Biaya pembangunan dikucurkan dari Anggaran Pendapatan dan Belanja Negara (APBN) yang mencapai Rp12,5 triliun. Sementara itu saat beroperasi, penetapan tarif yang dipatok berbeda-beda tergantung rute, yakni tarif Bandara (DJKA - Bandara SMB II) sebesar Rp10.000, tarif umum (DJKA - Asrama Haji) sebesar Rp5.000 dan tarif integrasi (DJKA - Asrama Haji) sebesar Rp2.000.

Jika menilik okupansinya, berdasarkan data Balai Pengelola KA Ringan Sumsel, pada tahun pertama beroperasi alias 2018, jumlah penumpang sebanyak 154.572 per bulan. Lalu, angka ini naik menjadi 218.263 penumpang per bulan pada 2019.

Namun, tak berbeda dengan LRT Jakarta, jumlah penumpang turun drastis selama pandemi.

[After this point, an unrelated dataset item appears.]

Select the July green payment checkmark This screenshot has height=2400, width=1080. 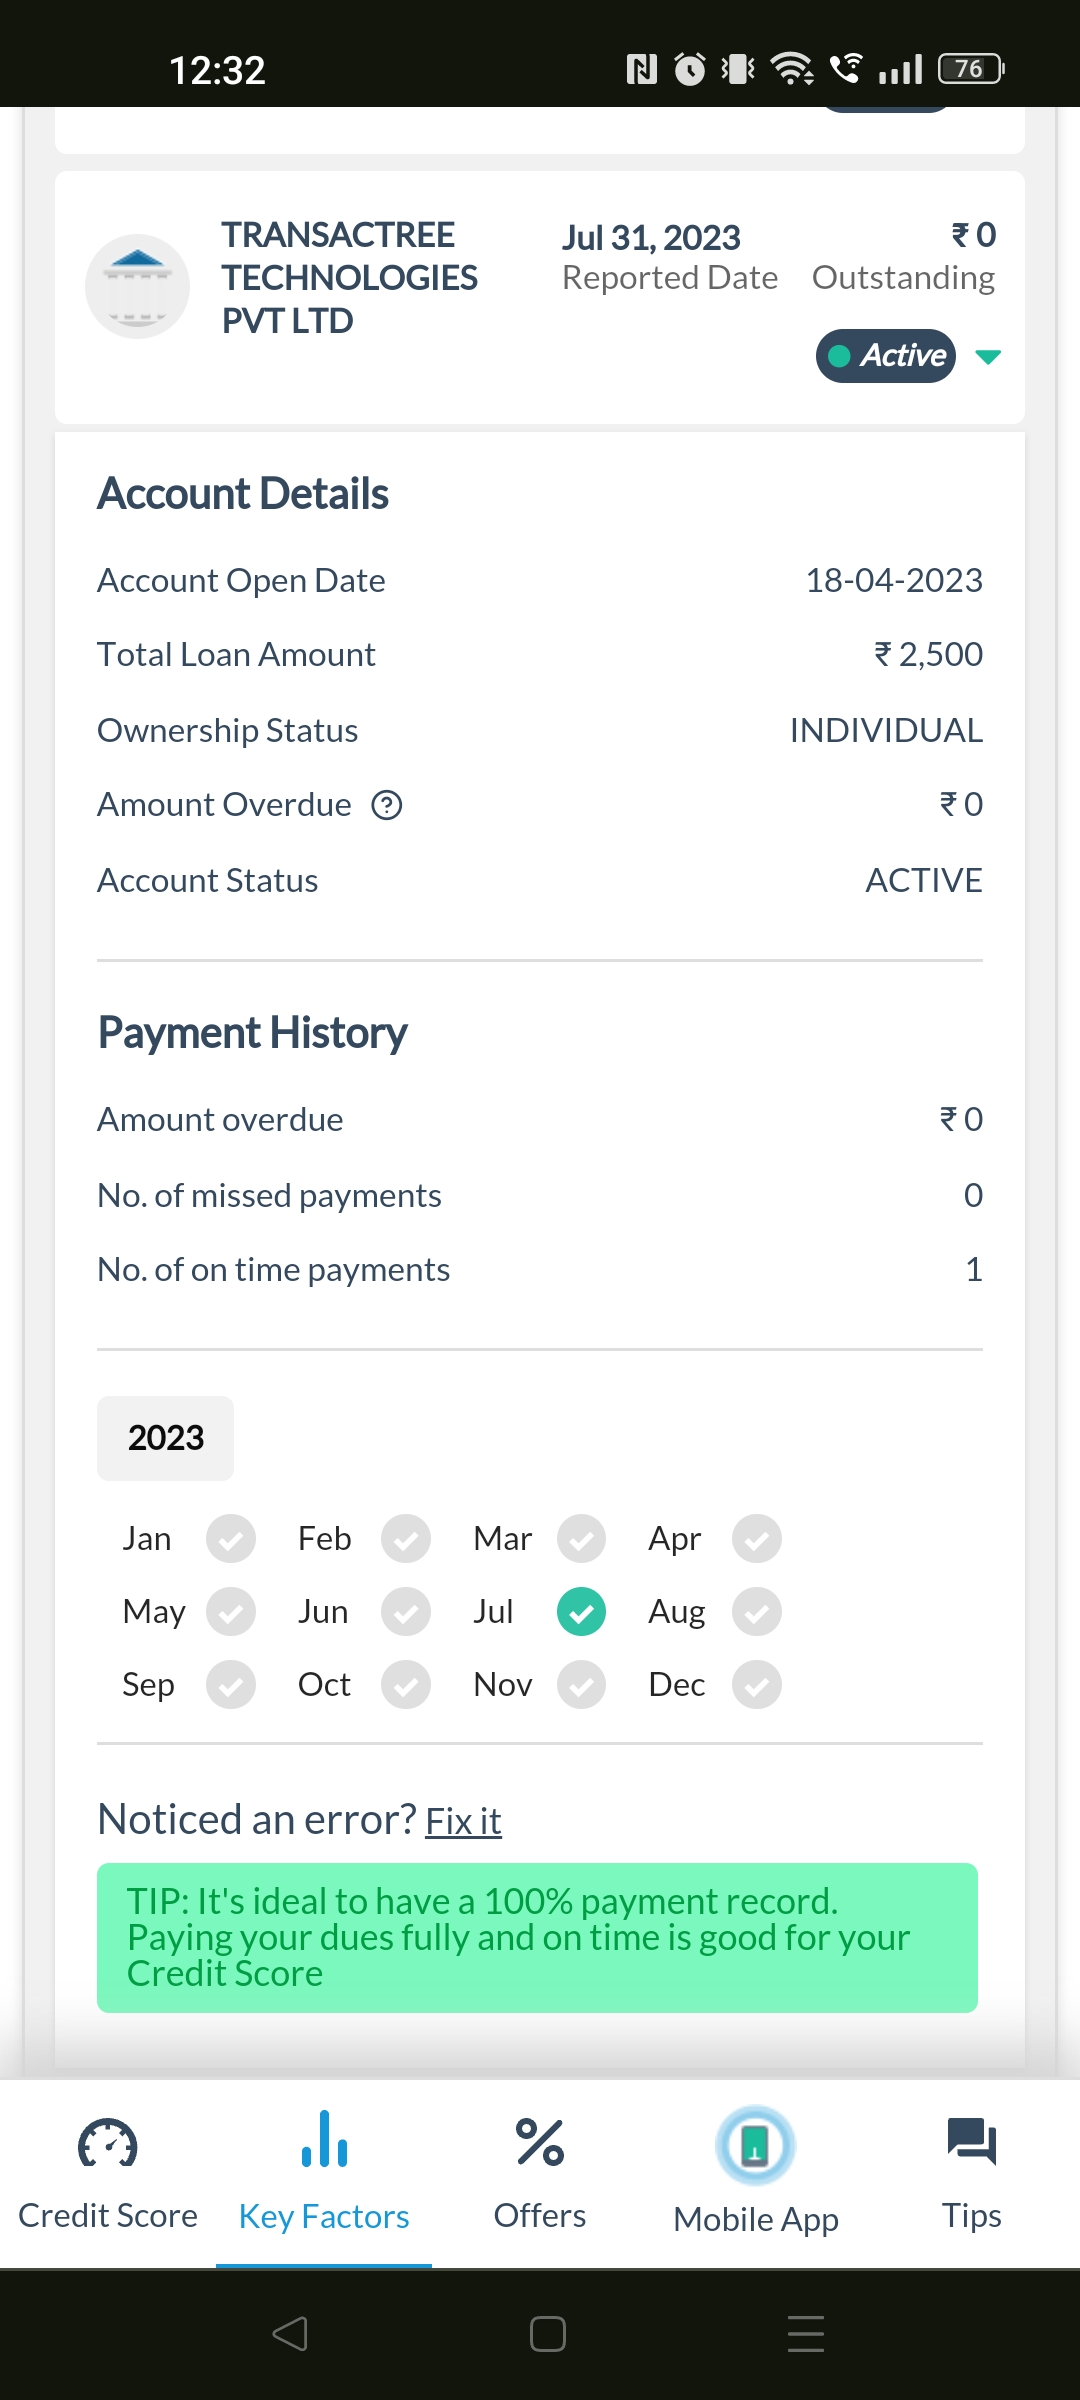coord(581,1612)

Rata-rata jumlah orang yang menggunakan moda transportasi ini hanya sebanyak 87.803 penumpang.

Kemudian, baru mulai membaik setelah pemerintah melonggarkan PPKM, yakni mencapai 924.306 orang per Agustus 2021. Kenaikannya mencapai 90% dari total penumpang pada 2020.

Perlu kajian yang matang

Terkait hal ini, Pengamat Transportasi Djoko Setijowarno menyebut potensi pemborosan anggaran sebenarnya bisa saja tak terjadi. Ini bisa dilakukan jika pemerintah lekas menyelesaikan pembangunan proyek LRT Jakarta. Selain itu, pertimbangan awal mestinya dikaji dengan matang.

“LRT Jakarta Kelapa Gading – Velodrome itu kan rutenya terlalu pendek, hanya sepotong. Orang juga mikir, ngapain kan naik kereta, soalnya (sudah) dekat dengan pusat kota,” ungkapnya saat dihubungi TrenAsia.com.

Menurutnya, proyek itu seakan tidak berlanjut saat Gubernur DKI Jakarta dijabat oleh Anies Baswedan. “Ini yang disayangkan, padahal bisa dilanjutkan,” tambahnya.

Di sisi lain, Djoko menjelaskan bahwa keberhasilan integrasi moda transportasi juga didukung oleh faktor-faktor lain. Tidak hanya melalui pembangunan stasiun kereta, strategi push and pull dapat diterapkan, seperti peningkatan tarif parkir, perbaikan transportasi publik, dan penerapan ganjil-genap.

Implementasi tersebut tetap harus didukung oleh manajemen lalu lintas yang baik. Dengan demikian, masyarakat bisa mendapatkan pelayanan yang optimal.